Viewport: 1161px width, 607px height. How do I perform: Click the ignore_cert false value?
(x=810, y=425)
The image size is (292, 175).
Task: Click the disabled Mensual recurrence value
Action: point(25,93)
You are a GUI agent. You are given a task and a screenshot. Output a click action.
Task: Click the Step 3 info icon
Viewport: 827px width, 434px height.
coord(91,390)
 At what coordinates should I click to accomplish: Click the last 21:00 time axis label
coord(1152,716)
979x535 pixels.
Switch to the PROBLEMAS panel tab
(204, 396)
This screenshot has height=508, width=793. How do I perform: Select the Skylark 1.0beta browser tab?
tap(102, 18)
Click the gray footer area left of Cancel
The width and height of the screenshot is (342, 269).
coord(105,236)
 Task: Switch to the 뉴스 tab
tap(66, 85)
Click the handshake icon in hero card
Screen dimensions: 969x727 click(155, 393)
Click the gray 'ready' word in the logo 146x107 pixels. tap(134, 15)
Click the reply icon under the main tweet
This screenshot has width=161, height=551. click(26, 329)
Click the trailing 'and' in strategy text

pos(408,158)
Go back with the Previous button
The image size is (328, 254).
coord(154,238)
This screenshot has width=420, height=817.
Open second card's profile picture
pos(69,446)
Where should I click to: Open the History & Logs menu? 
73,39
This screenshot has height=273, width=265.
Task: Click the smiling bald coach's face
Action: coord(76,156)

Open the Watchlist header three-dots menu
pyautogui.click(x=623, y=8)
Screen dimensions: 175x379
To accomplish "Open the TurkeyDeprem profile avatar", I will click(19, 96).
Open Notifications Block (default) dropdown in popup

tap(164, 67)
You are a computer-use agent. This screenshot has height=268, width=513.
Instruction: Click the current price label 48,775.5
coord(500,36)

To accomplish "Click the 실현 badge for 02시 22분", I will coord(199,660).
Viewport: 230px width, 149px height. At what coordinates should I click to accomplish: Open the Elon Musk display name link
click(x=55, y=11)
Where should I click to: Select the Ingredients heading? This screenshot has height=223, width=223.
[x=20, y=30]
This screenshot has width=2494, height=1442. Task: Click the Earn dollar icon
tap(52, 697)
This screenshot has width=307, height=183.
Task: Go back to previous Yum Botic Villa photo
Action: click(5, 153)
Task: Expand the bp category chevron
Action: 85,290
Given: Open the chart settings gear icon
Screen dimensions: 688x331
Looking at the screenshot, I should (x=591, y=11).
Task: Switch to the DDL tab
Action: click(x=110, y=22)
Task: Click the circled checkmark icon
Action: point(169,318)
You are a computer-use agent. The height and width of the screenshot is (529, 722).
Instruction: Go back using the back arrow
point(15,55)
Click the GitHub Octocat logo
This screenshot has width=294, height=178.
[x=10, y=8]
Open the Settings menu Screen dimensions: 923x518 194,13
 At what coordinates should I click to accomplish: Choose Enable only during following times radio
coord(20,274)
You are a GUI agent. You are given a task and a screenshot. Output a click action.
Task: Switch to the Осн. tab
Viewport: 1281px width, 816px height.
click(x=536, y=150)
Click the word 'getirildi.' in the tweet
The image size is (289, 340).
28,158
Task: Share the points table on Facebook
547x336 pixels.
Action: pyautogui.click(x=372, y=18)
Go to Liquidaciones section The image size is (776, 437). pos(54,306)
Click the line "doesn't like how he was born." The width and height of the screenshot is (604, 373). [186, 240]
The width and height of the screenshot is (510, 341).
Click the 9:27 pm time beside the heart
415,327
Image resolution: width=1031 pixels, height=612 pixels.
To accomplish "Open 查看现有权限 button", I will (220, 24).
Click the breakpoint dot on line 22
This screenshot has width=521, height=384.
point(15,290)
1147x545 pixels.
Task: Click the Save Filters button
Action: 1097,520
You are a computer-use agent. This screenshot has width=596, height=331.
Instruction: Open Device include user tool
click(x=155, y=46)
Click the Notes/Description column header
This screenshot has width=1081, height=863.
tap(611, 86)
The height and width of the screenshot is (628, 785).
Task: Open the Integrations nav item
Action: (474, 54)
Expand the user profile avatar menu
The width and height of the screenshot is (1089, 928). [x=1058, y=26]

*THE TASK*
Please reproduce every record shown above, exactly as written.

*EXPECTED ANSWER*
Viewport: 1161px width, 607px height. How do I perform: Click the ignore_cert false value?
(x=810, y=425)
The image size is (292, 175).
Task: Click the disabled Mensual recurrence value
Action: point(25,93)
You are a GUI agent. You are given a task and a screenshot. Output a click action.
Task: Click the Step 3 info icon
Viewport: 827px width, 434px height.
coord(91,390)
 At what coordinates should I click to accomplish: Click the last 21:00 time axis label
coord(1152,716)
979x535 pixels.
Switch to the PROBLEMAS panel tab
(204, 396)
This screenshot has height=508, width=793. How do I perform: Select the Skylark 1.0beta browser tab?
tap(102, 18)
Click the gray footer area left of Cancel
The width and height of the screenshot is (342, 269).
coord(105,236)
 Task: Switch to the 뉴스 tab
tap(66, 85)
Click the handshake icon in hero card
Screen dimensions: 969x727 click(155, 393)
Click the gray 'ready' word in the logo 146x107 pixels. tap(134, 15)
Click the reply icon under the main tweet
This screenshot has width=161, height=551. click(26, 329)
Click the trailing 'and' in strategy text

pos(408,158)
Go back with the Previous button
The image size is (328, 254).
coord(154,238)
This screenshot has width=420, height=817.
Open second card's profile picture
pos(69,446)
Where should I click to: Open the History & Logs menu? 
73,39
This screenshot has height=273, width=265.
Task: Click the smiling bald coach's face
Action: coord(76,156)

Open the Watchlist header three-dots menu
pyautogui.click(x=623, y=8)
Screen dimensions: 175x379
To accomplish "Open the TurkeyDeprem profile avatar", I will click(19, 96).
Open Notifications Block (default) dropdown in popup

tap(164, 67)
You are a computer-use agent. This screenshot has height=268, width=513.
Instruction: Click the current price label 48,775.5
coord(500,36)

To accomplish "Click the 실현 badge for 02시 22분", I will coord(199,660).
Viewport: 230px width, 149px height. At what coordinates should I click to accomplish: Open the Elon Musk display name link
click(x=55, y=11)
Where should I click to: Select the Ingredients heading? This screenshot has height=223, width=223.
[x=20, y=30]
This screenshot has width=2494, height=1442. Task: Click the Earn dollar icon
tap(52, 697)
This screenshot has width=307, height=183.
Task: Go back to previous Yum Botic Villa photo
Action: click(5, 153)
Task: Expand the bp category chevron
Action: 85,290
Given: Open the chart settings gear icon
Screen dimensions: 688x331
Looking at the screenshot, I should (x=591, y=11).
Task: Switch to the DDL tab
Action: click(x=110, y=22)
Task: Click the circled checkmark icon
Action: point(169,318)
You are a computer-use agent. The height and width of the screenshot is (529, 722).
Instruction: Go back using the back arrow
point(15,55)
Click the GitHub Octocat logo
This screenshot has width=294, height=178.
[x=10, y=8]
Open the Settings menu Screen dimensions: 923x518 194,13
 At what coordinates should I click to accomplish: Choose Enable only during following times radio
coord(20,274)
You are a GUI agent. You are given a task and a screenshot. Output a click action.
Task: Switch to the Осн. tab
Viewport: 1281px width, 816px height.
click(x=536, y=150)
Click the word 'getirildi.' in the tweet
The image size is (289, 340).
28,158
Task: Share the points table on Facebook
547x336 pixels.
Action: pyautogui.click(x=372, y=18)
Go to Liquidaciones section The image size is (776, 437). pos(54,306)
Click the line "doesn't like how he was born." The width and height of the screenshot is (604, 373). [186, 240]
The width and height of the screenshot is (510, 341).
Click the 9:27 pm time beside the heart
415,327
Image resolution: width=1031 pixels, height=612 pixels.
To accomplish "Open 查看现有权限 button", I will (220, 24).
Click the breakpoint dot on line 22
This screenshot has width=521, height=384.
point(15,290)
1147x545 pixels.
Task: Click the Save Filters button
Action: 1097,520
You are a computer-use agent. This screenshot has width=596, height=331.
Instruction: Open Device include user tool
click(x=155, y=46)
Click the Notes/Description column header
This screenshot has width=1081, height=863.
tap(611, 86)
The height and width of the screenshot is (628, 785).
Task: Open the Integrations nav item
Action: (474, 54)
Expand the user profile avatar menu
The width and height of the screenshot is (1089, 928). [x=1058, y=26]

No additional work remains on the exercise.